I don't know where the balls came from. I thought those were gone too. But there's definitely a feeling of "nothing to lose" as long as I take a few minutes to think through where I'm going. If I did this completely off the top of my head, it would have been a disaster. I feel I'm becoming more calculated, but that's not all that bad. There's enough psychosis in me to balance that. :)

I saw her again today. She said good morning to me, and I got to say goodbye to her as she left. That was about it. But I still had Andy Partridge singing his little birdy ass off in my head all day, so it's all good.

Been checking out the one other girl in the place who does anything to me. Finally spoke to her today, about nothing in particular. Nice girl. Pretty in an unusual way. Doesn't give me one HUNDRETH of the love-filled power slam Jenny does. But...few women do.
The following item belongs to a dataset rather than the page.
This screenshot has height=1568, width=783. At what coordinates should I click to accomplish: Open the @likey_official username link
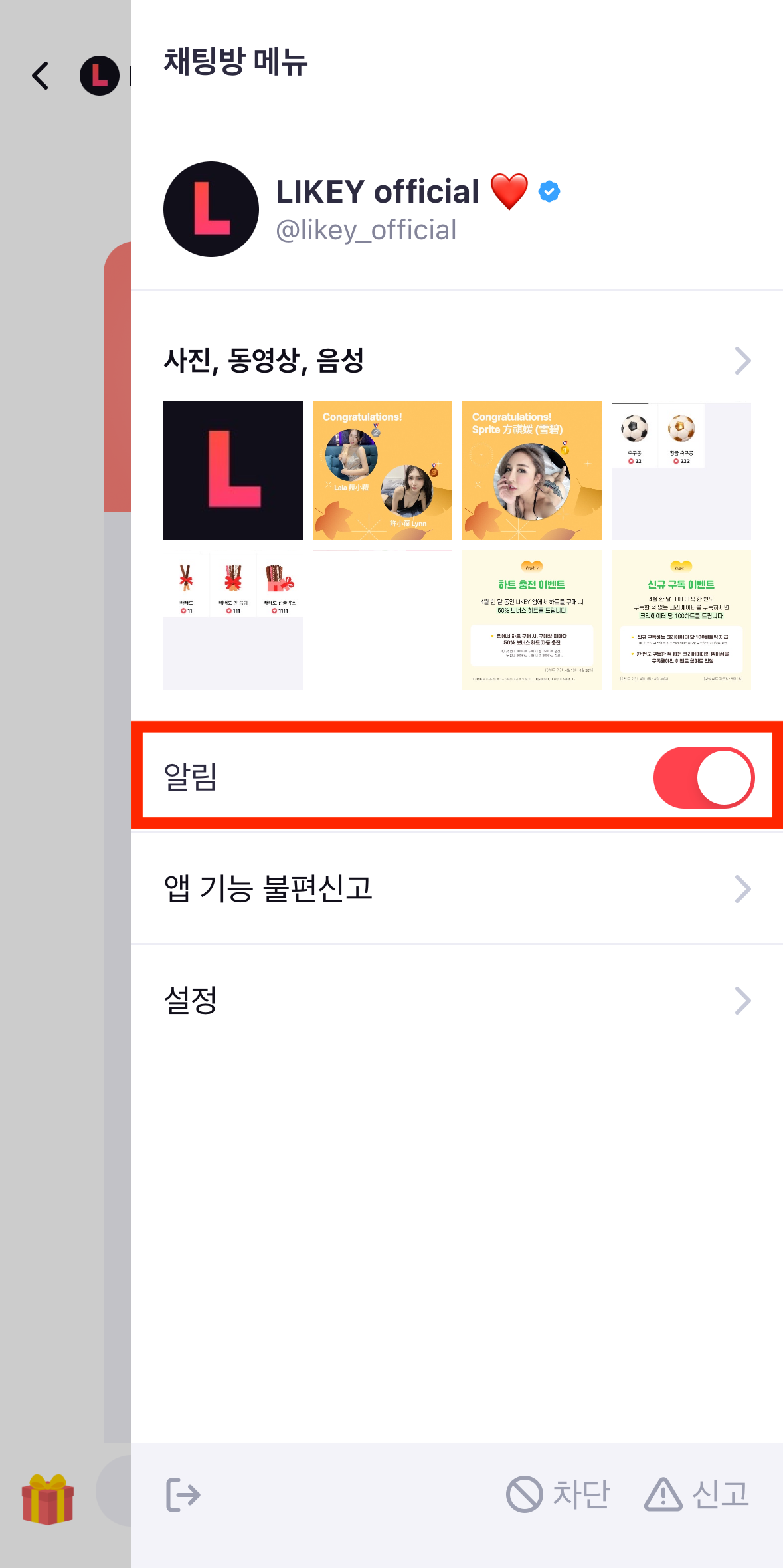click(x=366, y=230)
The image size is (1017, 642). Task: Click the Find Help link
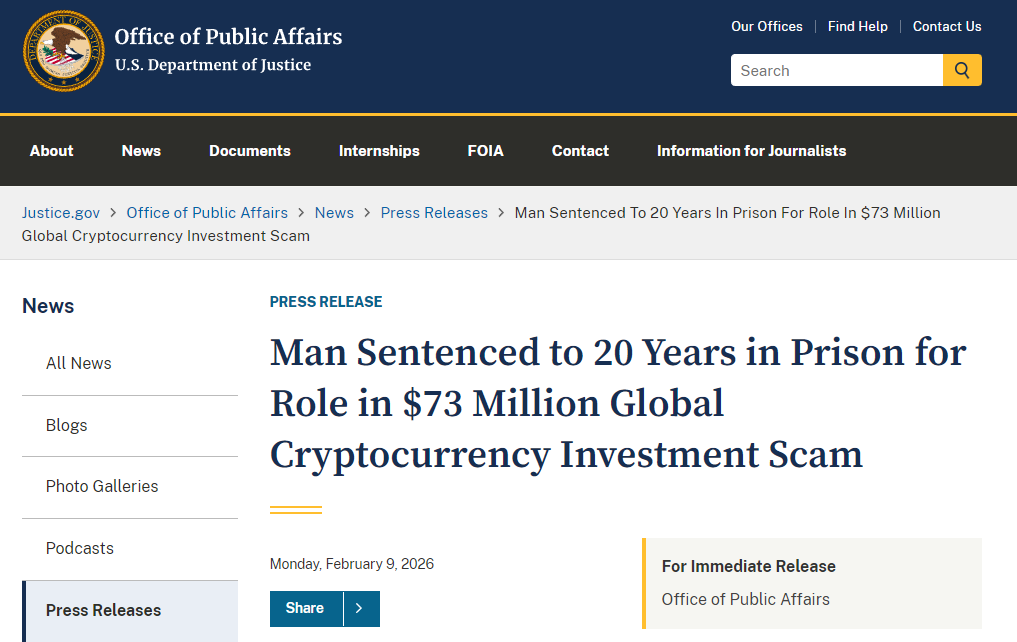[x=858, y=26]
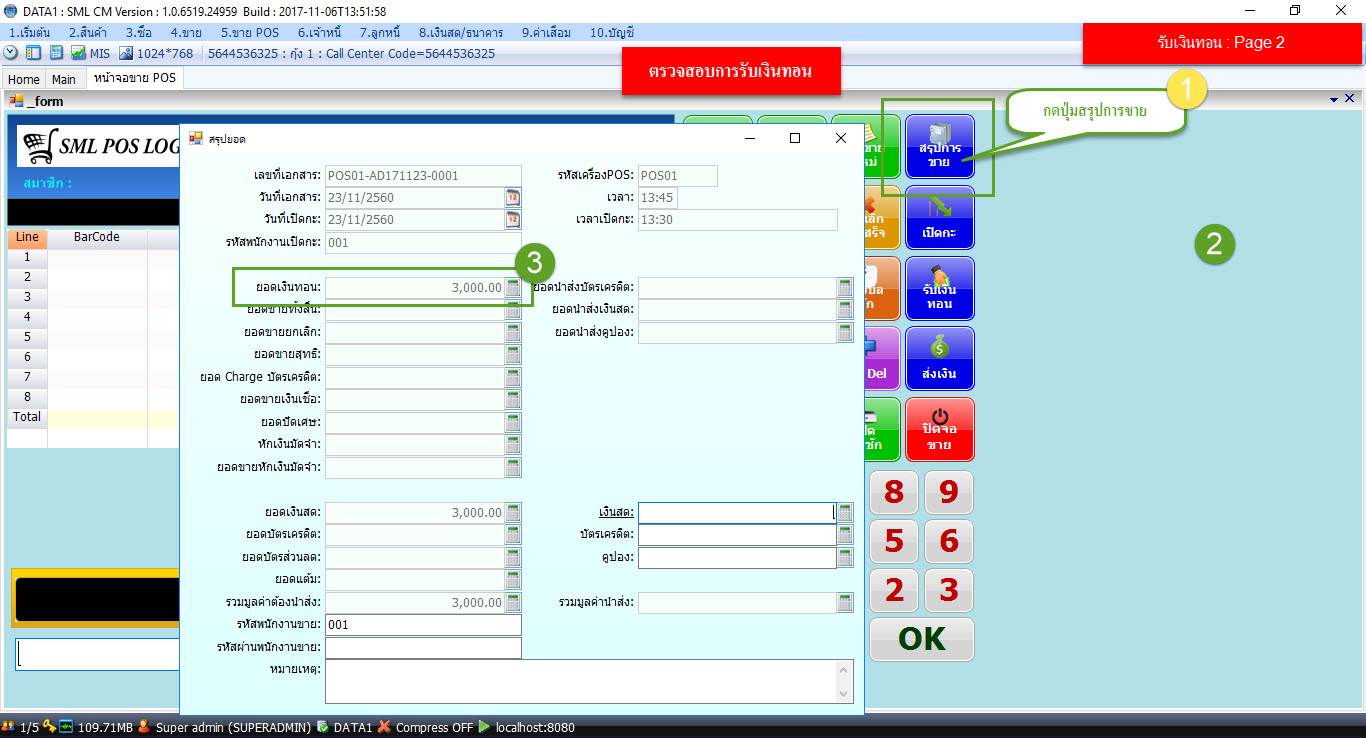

Yeah, it's all good. I'm actually happy. How often does THAT weird shit happen?



posted by: Dougie (reply)
post date: 08.17.05 (2:29 pm)

Reply to: almsthvn

Of course you're right, but that's why it took over a week for this to happen. I was TERRIFIED to say anything. So I gave it time, I thought it through over and over again, and finally let go. I couldn't have gone home last night without knowing at least within fifty miles of where I stood.

I'm glad you enjoyed reading this crap. I wasn't sure you would. Give the kid a big kiss for me, and go out and have some fun yourself when you get a chance, OK?